__WORK TASK__. Copy out the lines of the records below, and only those lines, from the one with "Putin.russia24.pro (68, 2157)" through the one with "Moscow.media (91, 4)", exactly as they appear.

__DATA PROVIDED__.
# # # # # # #
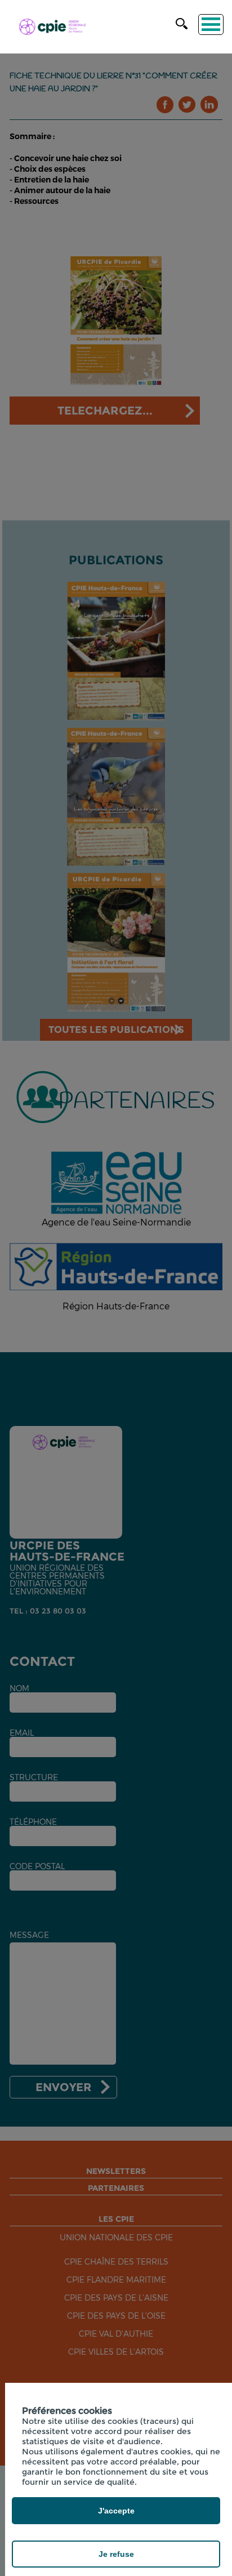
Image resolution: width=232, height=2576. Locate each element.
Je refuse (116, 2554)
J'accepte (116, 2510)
# # # # # # #
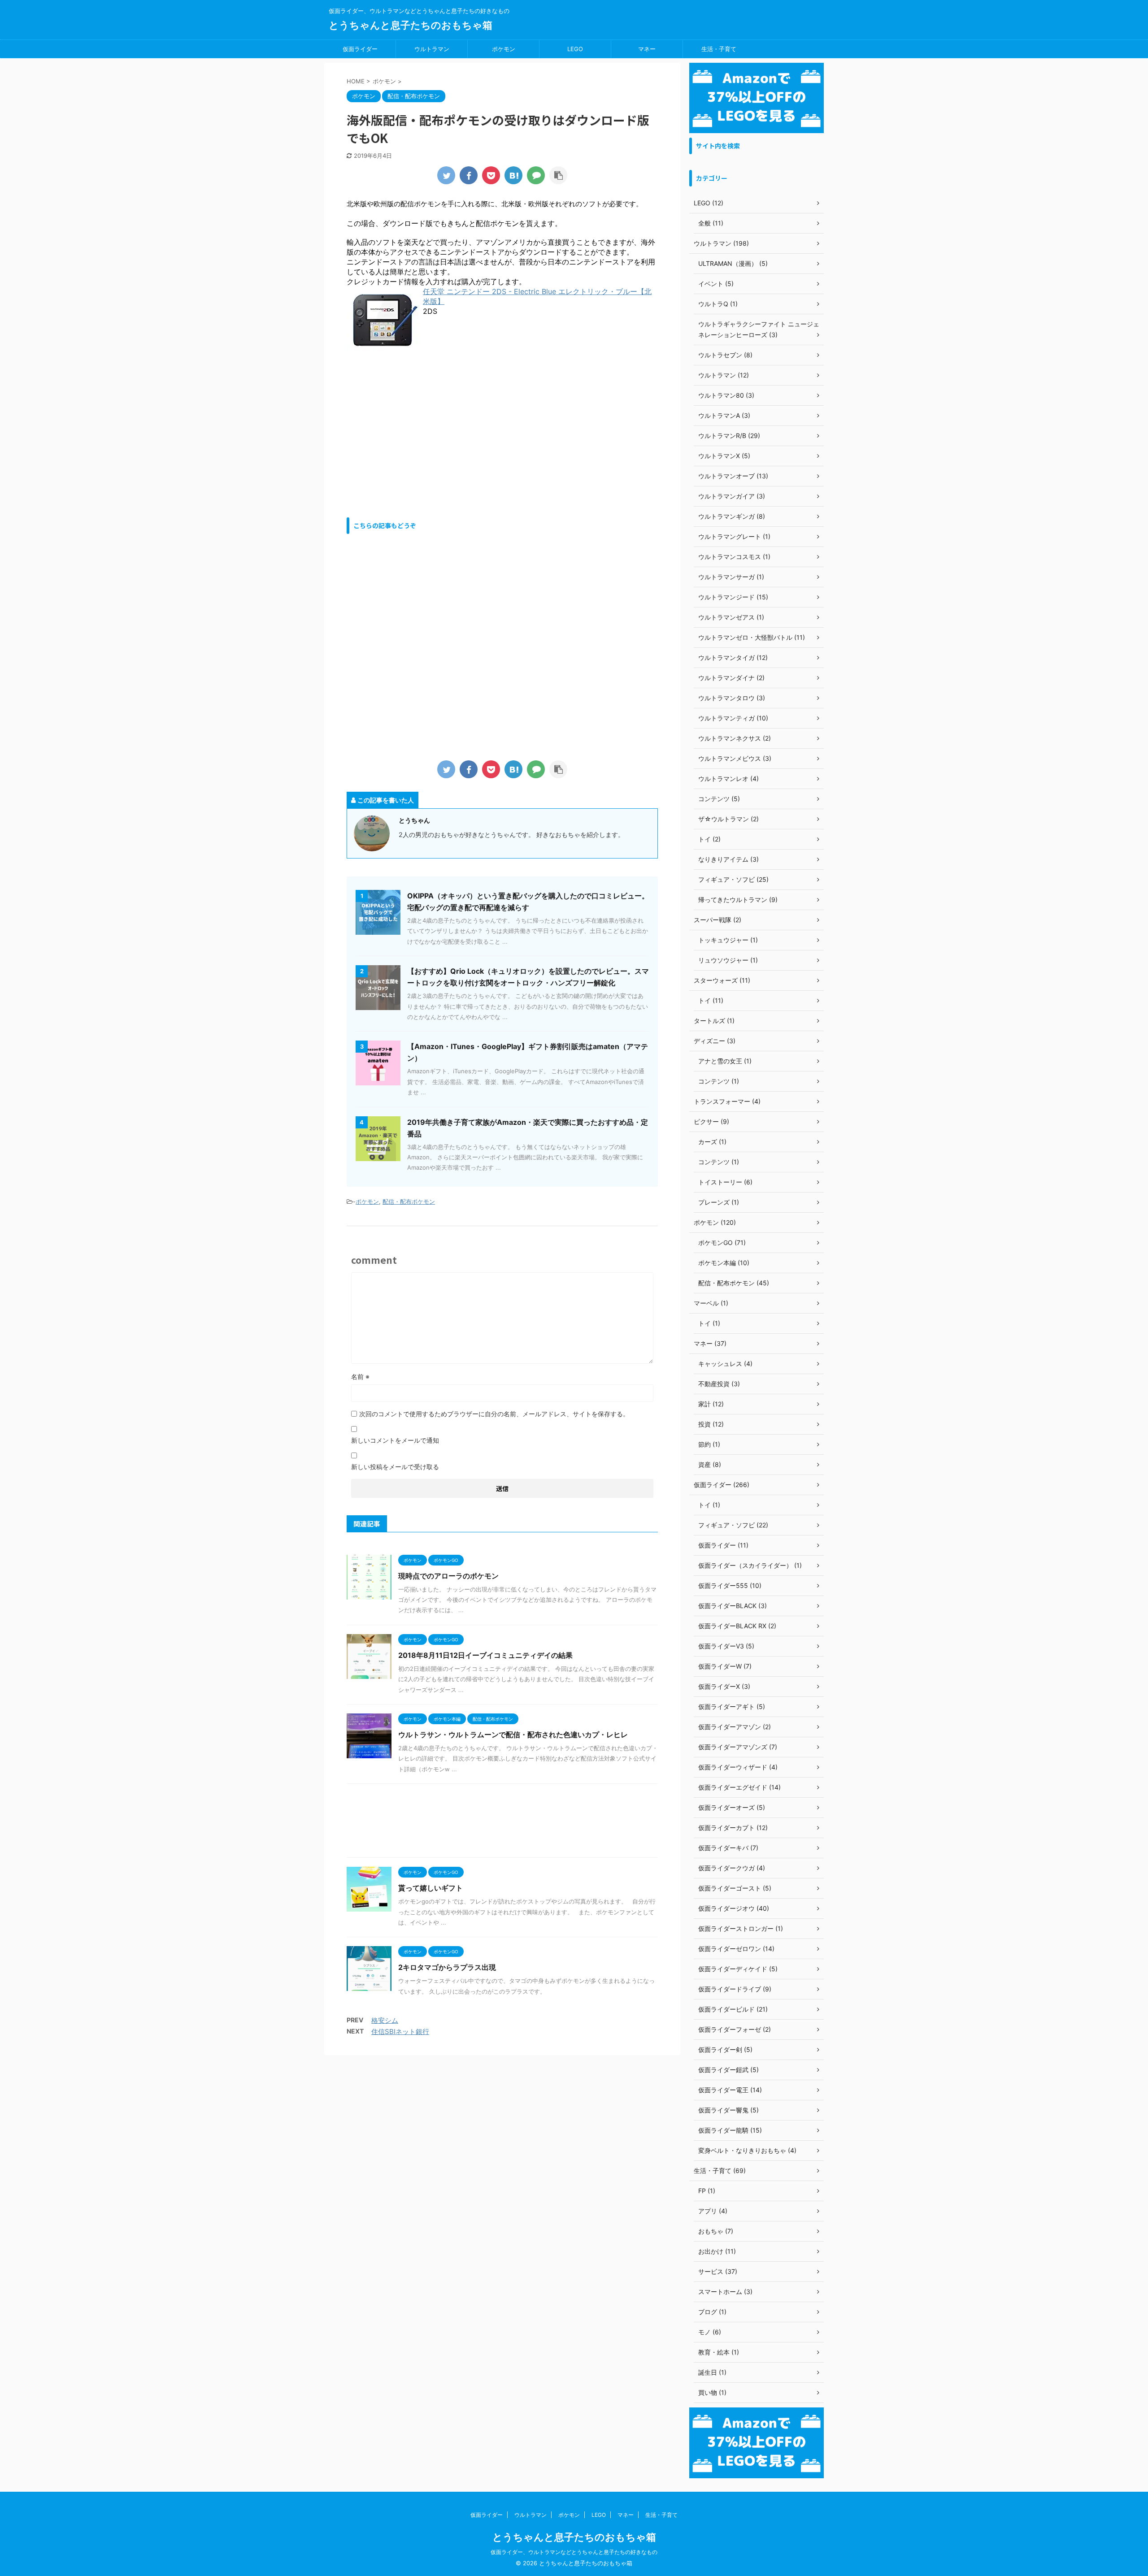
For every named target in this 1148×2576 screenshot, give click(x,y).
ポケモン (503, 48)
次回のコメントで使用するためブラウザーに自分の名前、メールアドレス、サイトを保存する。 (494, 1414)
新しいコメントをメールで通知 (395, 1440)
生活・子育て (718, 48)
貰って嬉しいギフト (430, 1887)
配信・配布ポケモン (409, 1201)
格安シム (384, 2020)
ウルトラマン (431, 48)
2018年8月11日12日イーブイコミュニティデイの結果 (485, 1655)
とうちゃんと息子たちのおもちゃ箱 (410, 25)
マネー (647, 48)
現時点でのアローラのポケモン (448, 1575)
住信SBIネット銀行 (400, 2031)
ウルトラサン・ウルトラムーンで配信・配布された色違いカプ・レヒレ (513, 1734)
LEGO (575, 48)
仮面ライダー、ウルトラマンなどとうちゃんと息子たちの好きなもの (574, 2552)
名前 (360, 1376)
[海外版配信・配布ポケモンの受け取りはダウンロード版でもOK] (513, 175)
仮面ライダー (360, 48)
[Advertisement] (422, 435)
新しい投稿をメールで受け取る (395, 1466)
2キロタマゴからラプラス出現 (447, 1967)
# # # # # # #
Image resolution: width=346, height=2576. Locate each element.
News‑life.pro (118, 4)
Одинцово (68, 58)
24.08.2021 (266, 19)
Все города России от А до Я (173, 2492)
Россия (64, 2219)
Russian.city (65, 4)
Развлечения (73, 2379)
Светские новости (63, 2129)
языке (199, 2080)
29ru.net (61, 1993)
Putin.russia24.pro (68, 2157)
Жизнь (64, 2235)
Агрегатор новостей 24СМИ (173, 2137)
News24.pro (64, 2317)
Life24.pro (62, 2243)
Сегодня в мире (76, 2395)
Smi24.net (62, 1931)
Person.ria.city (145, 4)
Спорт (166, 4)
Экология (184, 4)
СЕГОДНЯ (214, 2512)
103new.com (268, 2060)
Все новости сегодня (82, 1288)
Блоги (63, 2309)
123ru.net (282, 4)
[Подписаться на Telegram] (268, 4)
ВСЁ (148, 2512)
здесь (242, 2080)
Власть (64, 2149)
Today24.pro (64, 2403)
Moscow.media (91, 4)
# # # # # # #
__RESPONSE BELOW__.
Putin.russia24.pro (68, 2157)
Жизнь (64, 2235)
Агрегатор новостей 24СМИ (173, 2137)
News24.pro (64, 2317)
Life24.pro (62, 2243)
Сегодня в мире (76, 2395)
Smi24.net (62, 1931)
Person.ria.city (145, 4)
Спорт (166, 4)
Экология (184, 4)
СЕГОДНЯ (214, 2512)
103new.com (268, 2060)
Все новости сегодня (82, 1288)
Блоги (63, 2309)
123ru.net (282, 4)
[Подписаться на Telegram] (268, 4)
ВСЁ (148, 2512)
здесь (242, 2080)
Власть (64, 2149)
Today24.pro (64, 2403)
Moscow.media (91, 4)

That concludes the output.